=== Action item A ===
Answer these questions using the passage about Navy officer training in Newport:
(i) Where were his parents sailing when he wrote to them?
(ii) What did he wear in the halls in place of shoes?
(iii) How many men were in his section?
=== Action item B ===
Copy out the part of the passage about Navy officer training in Newport starting at "He wrote on" and ending at "the physical training.", using "notepaper" in place of "stationery".
=== Action item C ===
Go on with the passage about Navy officer training in Newport from where it stops.

=== Source extract ===
-- Opening Marker --
As he started his training with the Navy in Newport, he reflected on the differences between his education at Harvard and OCS and took comfort in figuring out the system.

“Newport is a little like Harvard. No good Harvard man will admit how easy his college can be; and no good Navy man will readily admit how easy OCS can be. Especially compared with the immense possibilities for harassment and terror, our treatment has been mild.”

He wrote on his embossed Mills Bee Lane IV stationery to his parents who were sailing through the Greek Isles:

“There is a straight and narrow path to tread, once you know where it is, and academic material is just fed to you. At Harvard part of the process was to have a student read and discover important and significant material for himself; here you are given a brazen outline of the modest material you are expected to know.”

But he was grateful for the physical training.

“At OCS it is good to have self-improvement thrust on you. Last week I swam competitively: you know it would not be a virtuoso performance, but it was exhilarating and fun. There is also a certain perverse pleasure to find out each day what new devilments our PT instructor has found for us to perform. I’ve taken the OCS opportunity to diet, making PT easier and letting me leave Newport both brawny and boney. Classes and subjects are interesting; teachers are almost all petty officers and experienced seamen, spouting profanity and facts with equal vigor and expertise.”

And he loved learning the ways around the rules.

“The decks (floors) are to be kept always spotless and glistening; this impossible directive is easily fulfilled by the simple expedient of never wearing shoes in the halls, only rubber sandals. Blankets must be folded in a very precise way, but all you need do is just never use them, so they are always perfectly folded after the first day. Knowing that things are relative, that rules are only an arbitrary framework, makes it easy to get through. The phrase used up here is ‘Just float,’ which means, I suppose, take everything conscientiously but not too seriously.”

Part of the training was learning group dynamics.

“Our section of twenty-three men organizes itself and gropes its away around, finding out by error: clearly, this is part of the educational process at OCS … four-months of preparation for sea duty, where we will find taut discipline, real responsibility, and find out how ignorant and untrained we really are. OCS is just giving us an outlook and a vocabulary: we’ll really learn about the Navy when we board ship and find that regular seamen and non-commissoned officers know far more than we punk freshman Ensigns.”
-- Closing Marker --
=== Collection entries ===
-- Opening Marker --
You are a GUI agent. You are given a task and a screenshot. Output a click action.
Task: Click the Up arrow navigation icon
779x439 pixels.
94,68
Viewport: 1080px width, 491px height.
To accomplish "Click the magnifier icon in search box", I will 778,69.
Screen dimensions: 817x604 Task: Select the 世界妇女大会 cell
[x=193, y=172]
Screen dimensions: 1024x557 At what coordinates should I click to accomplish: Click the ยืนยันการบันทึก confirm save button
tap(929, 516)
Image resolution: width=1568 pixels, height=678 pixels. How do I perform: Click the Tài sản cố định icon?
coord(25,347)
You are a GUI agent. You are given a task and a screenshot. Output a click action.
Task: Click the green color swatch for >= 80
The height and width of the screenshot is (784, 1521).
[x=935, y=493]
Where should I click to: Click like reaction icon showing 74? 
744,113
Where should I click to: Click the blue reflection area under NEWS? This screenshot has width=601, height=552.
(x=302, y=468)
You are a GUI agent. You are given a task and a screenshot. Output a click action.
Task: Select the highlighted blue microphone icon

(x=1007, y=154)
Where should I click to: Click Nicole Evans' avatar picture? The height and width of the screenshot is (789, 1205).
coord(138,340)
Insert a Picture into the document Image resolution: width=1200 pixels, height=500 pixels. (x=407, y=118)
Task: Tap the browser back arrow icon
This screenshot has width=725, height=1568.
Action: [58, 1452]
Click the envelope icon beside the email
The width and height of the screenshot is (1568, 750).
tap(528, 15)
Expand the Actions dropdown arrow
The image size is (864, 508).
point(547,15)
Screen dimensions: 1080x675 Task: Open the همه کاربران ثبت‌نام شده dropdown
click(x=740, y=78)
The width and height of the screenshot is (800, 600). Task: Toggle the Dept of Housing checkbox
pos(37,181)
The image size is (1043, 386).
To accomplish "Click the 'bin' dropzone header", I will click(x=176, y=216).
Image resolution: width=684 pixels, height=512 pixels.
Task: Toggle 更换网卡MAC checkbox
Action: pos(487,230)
-- Closing Marker --
=== Written reply A ===
(i) Through the Greek Isles.
(ii) Rubber sandals.
(iii) Twenty-three.

=== Written reply B ===
He wrote on his embossed Mills Bee Lane IV notepaper to his parents who were sailing through the Greek Isles:

“There is a straight and narrow path to tread, once you know where it is, and academic material is just fed to you. At Harvard part of the process was to have a student read and discover important and significant material for himself; here you are given a brazen outline of the modest material you are expected to know.”

But he was grateful for the physical training.

=== Written reply C ===
He noted changes in himself and others.

“Entering together two weeks ago, we all lost our identity, our clothes, our haircut, and our confidence. Now these are beginning to return.”

Mills carefully thought about his weekend escapes, especially the food. “My plans for solitude and a delicatessen lunch of hot pastrami are taking on an almost sensual, excruciatingly delightful aspect.”

He was already the architecture critic, recommending to all a visit to the cliff of Newport to see “the grand, gaudy, gorgeous summer houses.”

“The Breakers is, of course, the most famous, but two others, the Elms and the Marble House, are also open and much finer to my tastes.”

“Local people say that these houses represent Late American Renaissance. Really, though, they are so extravagantly done that they are almost tasteless. It’s all right for European palaces where elaborate rococo work was the style, but in [a] Newport ‘summer cottage’ it is all affectation. At the same time these houses represent dramatically an age of innocence and isolation in this country, before social legislation and world dependence.”

He asked friends and family to keep the letters coming “to the lowly seaman and lonely seafarer.”

As he signed off one letter to a friend: “Some lobster bisque, sweetbreads, and macaroons later, with a long pause, for the benefit of my mental health, this galley slave wishes you ship ahoy, matey. As the boys write home from their first year of summer camp, I just LOVE letters.”

Rexanna Keller Lester is working on a book about Mills Bee Lane IV and his preservation legacy.